Teaching
Courses, syllabi, supervision, and selected student work within Sound Studies and Research-Creation.
Teaching Philosophy
My approach in Sound Studies is a critical and research-led exploration of sonic practices in art, design, and music, integrating philosophical, socio-cultural, and technical perspectives. I emphasize methods for contextualizing, reflecting on, and experimentally developing sound-related work, cultivating listening, observation, and sonic thinking to link perception with philosophical reflection. This processual approach encourages moving practice across contexts and media; using art writing and sonic-led thinking to articulate conceptual and practical frameworks; and supporting reflective, open-ended work responsive to individual research needs.
This philosophy is embodied in Sound and Research-Creation (SnRC), an ongoing initiative I have been developing since 2019 that operates both as a pedagogical framework and as a research-creation approach. At its core, SnRC encourages students to engage with sound not only as a medium but as a mode of inquiry capable of generating new insights into their artistic practice. By expressing aspects of their projects through sonic forms — such as audio essays, live broadcasts, or installation-based works — students are able to go beyond documentation, articulating ideas and affects that might remain inaccessible through visual or textual means alone.

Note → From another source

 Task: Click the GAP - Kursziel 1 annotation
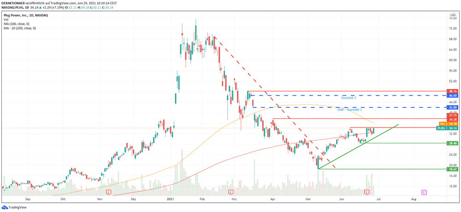[350, 109]
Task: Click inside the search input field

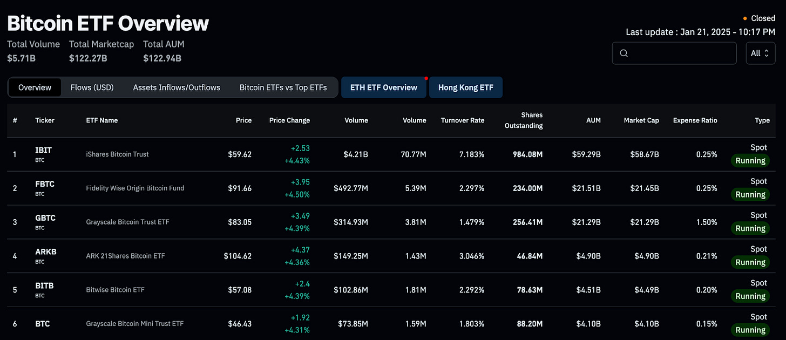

In SnRC, these foundational practices evolve into experimental strategies: recontextualising field recordings, constructing immersive listening environments, weaving spoken word with soundscapes, or composing narrative-driven pieces that interlace theory and affect. Such approaches invite students to adapt their work to varied contexts, explore new modes of audience engagement, and test research-creation methods that align with their own trajectories. In this way, SnRC functions as a testing ground for the speculative-pragmatic approach I call trans-positioning: a process-led mode of adapting and reframing practice to generate new forms of expression and knowledge.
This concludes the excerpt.